*SELECTED TEXT:*
Begin
Her comments come after NZ First leader Winston Peters made a joke relating to Chinese during his campaign launch speech in West Auckland yesterday.

Criticising both Labour and National governments that he said had sold large amounts of land to foreigners, he said the sales did not make the actions of either acceptable.

"As they say in Beijing, two wongs don't make a white," he told the audience.

He later dismissed criticism of the speech, saying some journalists were acting as "Nazi politically correct police".

But Devoy said today that Peters needed to know he was not funny.

"His outdated rhetoric belongs in New Zealand's past - it has no place in New Zealand's future," she said.
New Zealand still had "a lot of work to do" in terms of people treating each other with respect, Devoy said.

"All New Zealanders, including and especially those charged with the responsibility and honour of representing us in our Parliament, need to treat one another with dignity, and respect - the foundations upon which human rights are found," she said.

"Human rights begin at home."

Peters earlier dismissed questions about the joke saying reporters needed a sense of humour if they couldn't understand it.

This morning he told Radio New Zealand that in China the joke was considered funny, because the joke had been told to him while on a trip to Beijing.

"What we don't need is juvenile PC people deciding what's right and what's wrong," Peters said.

"The reality is a Chinese guy thought it was a joke. He told me that, so did my colleague, and there's nothing racist about it, so it would be a good idea if you focused on the issue rather than tell us what is politically correct and not politically correct.
End
*INFORMATION SHOWN:*
Begin
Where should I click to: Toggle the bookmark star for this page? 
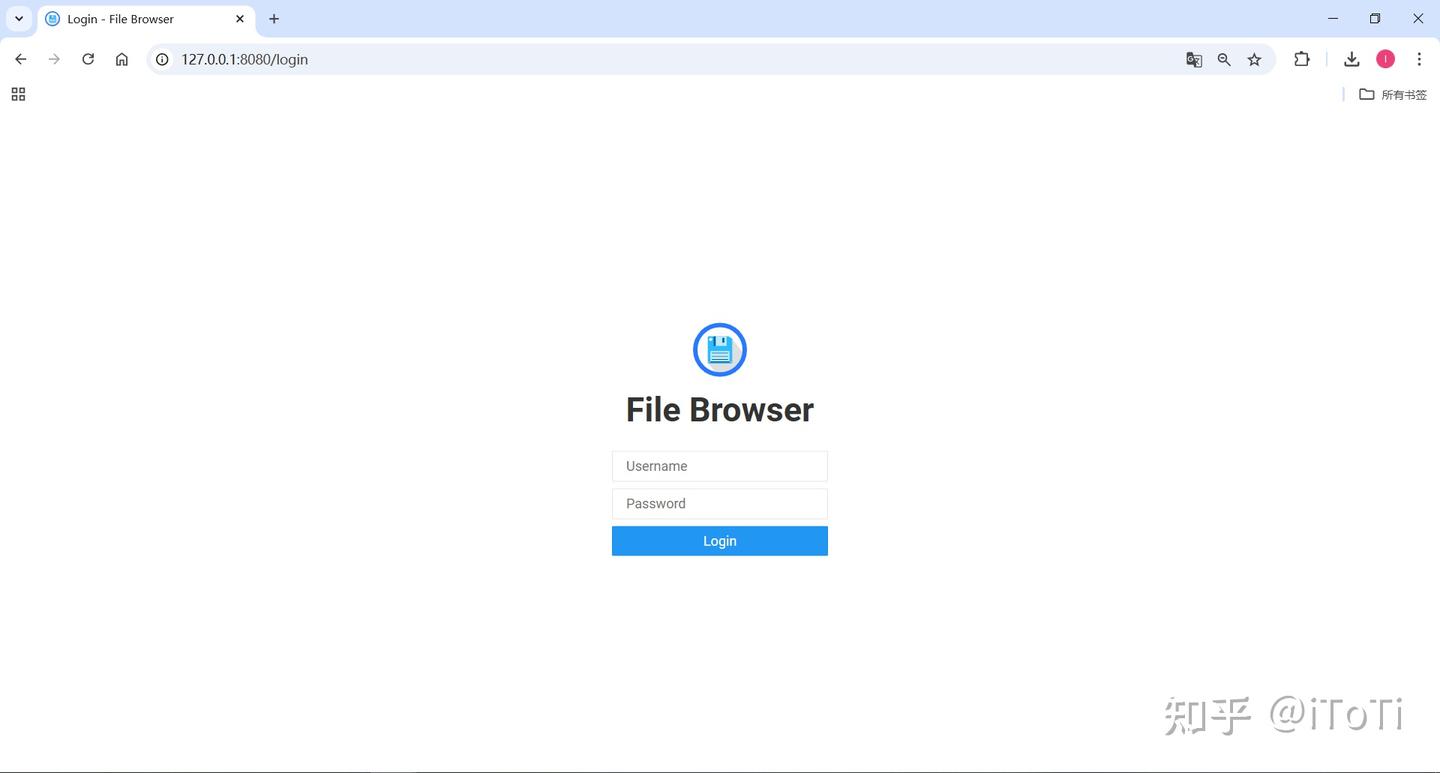click(1254, 59)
End
*WHAT THIS EXERCISE ASKS:*
1 – Reproduce word for word the excerpt on Peters' joke, starting at "New Zealand still" and ending at "couldn't understand it.".
2 – How would you summarize the excerpt on Peters' joke in two sentences?
The material above is separate from the excerpt on Peters' joke.

*WORKED SOLUTIONS:*
1 –
New Zealand still had "a lot of work to do" in terms of people treating each other with respect, Devoy said.

"All New Zealanders, including and especially those charged with the responsibility and honour of representing us in our Parliament, need to treat one another with dignity, and respect - the foundations upon which human rights are found," she said.

"Human rights begin at home."

Peters earlier dismissed questions about the joke saying reporters needed a sense of humour if they couldn't understand it.

2 – After NZ First leader Winston Peters told a joke relating to Chinese in his campaign launch speech in West Auckland, Devoy said he was not funny and that his outdated rhetoric belonged in New Zealand's past. Peters dismissed the criticism, saying reporters needed a sense of humor and that a Chinese man had told him the joke, which he said was not racist.